'What you going to do when you find him?' Hawk said.
'Don't screw this up,' I said. 'It's almost a plan.'
Hawk nodded.
'Okay,' I said, 'you stick with Dwayne during the day. I'll try to get the campus police to cover him at night.'
'Thought they didn't like you over there.'
'Why should they be different,' I said. 'I'll call Haller, and have him talk to the college.'
'Be a good idea if you did that with everybody.'
'Let Haller speak for me?' I said.
'In every instance,' Hawk said.
I called Haller.
'Vince,' I said, 'there's some chance, I don't know how great, that someone might try to kill Dwayne.'
'He is caught up in something, isn't he?' Haller said.

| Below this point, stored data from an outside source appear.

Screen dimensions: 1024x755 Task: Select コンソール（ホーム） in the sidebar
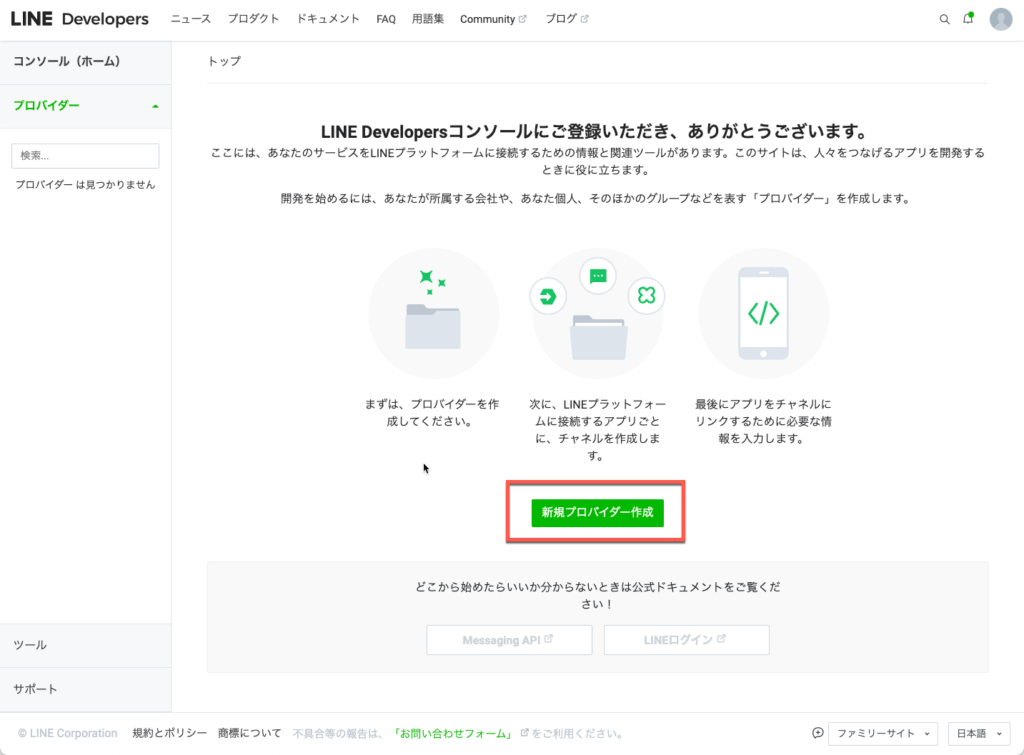click(x=67, y=62)
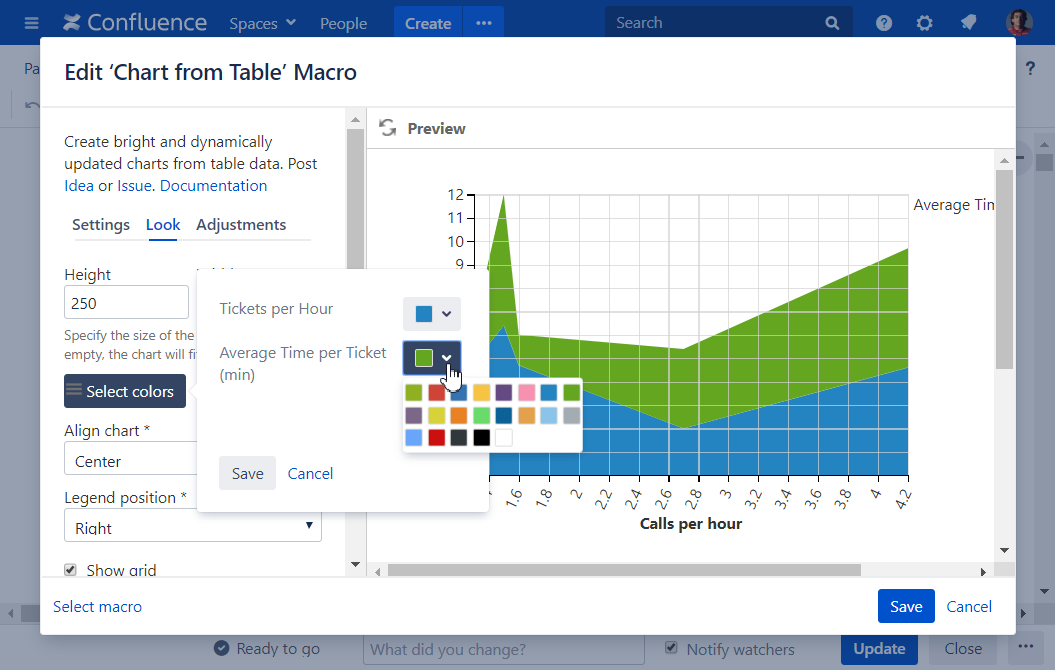Click into the Height input field
The image size is (1055, 670).
126,302
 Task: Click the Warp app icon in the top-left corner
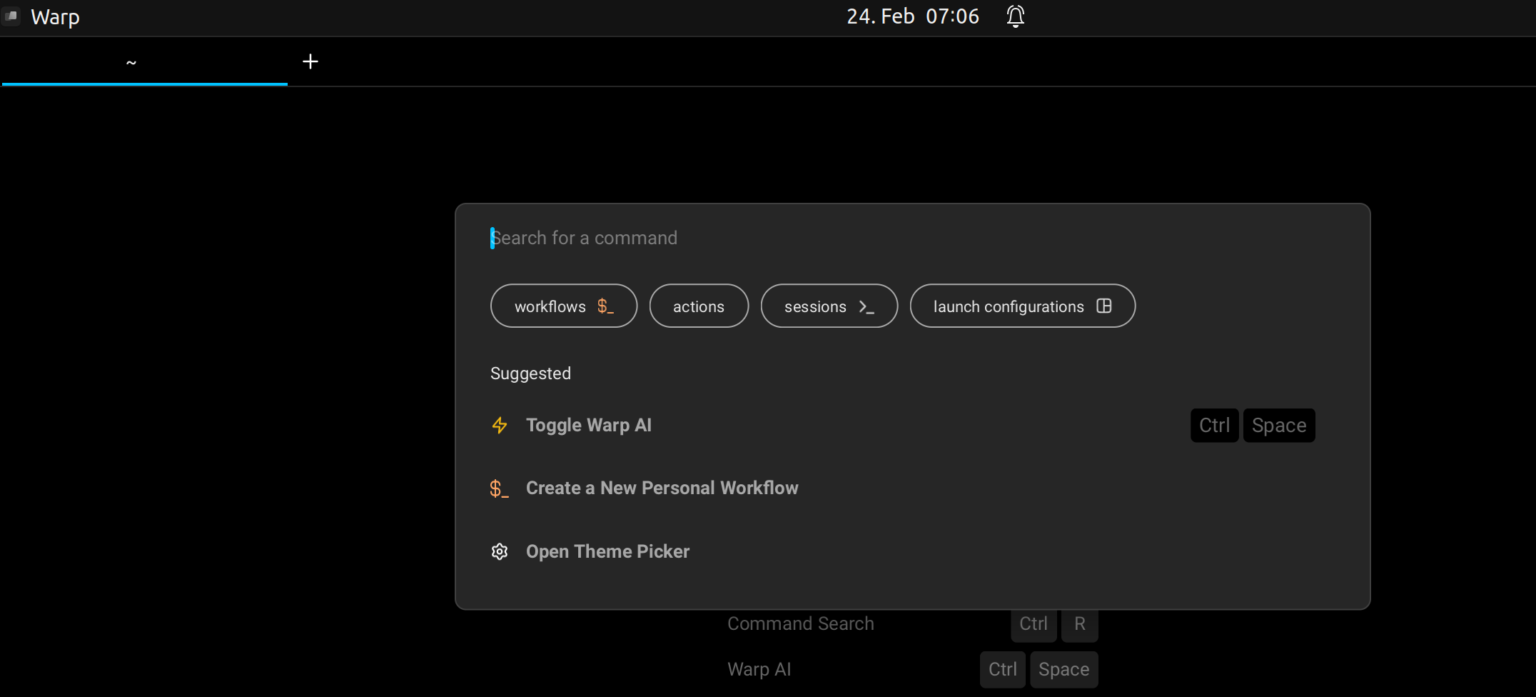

'Hawk will cover him during the day, but he can't do it twenty-four hours. Can you get the campus cops to cover Dwayne when he's home?'
'Yes.'
'Are they any good?' I said. 'Like they have guns and stuff, don't they?'
'They're all right,' Haller said. 'It's a professional force.'
'Get them to cover his house,' I said, 'from six at night to seven. . .' Hawk frowned at me, '. . . ah, make it eight, in the morning. Hawk will take him the rest of the time.'
We hung up.
'Seven A.M.?' Hawk said. 'Surely you jest.'
'Hell, I was worried you'd be insulted when I said you couldn't do twenty-four hours.'
'Can,' Hawk said, 'is different than want to.'
'Sure,' I said. 'See if you can keep him alive till the campus cops get there.'
When Hawk was gone I called Frank Belson. 'I need the make and plate number of a car registered to Madelaine Roth,' I said.
'And you think I'm a registry inspector,' Belson said.
'I figure you wanted to be, but flunked the test,' I said.
'Only way to flunk that one is to die near the beginning of it,' Belson said. 'How do you spell Madelaine?'
I told him.
'Call you back,' he said, 'unless there's a crime or something, and I get distracted.'
He hung up. I sat and waited. In fifteen minutes Belson called back.
'1988 Saab 900, silver gray, Mass. vanity plate says MAD,' Belson said.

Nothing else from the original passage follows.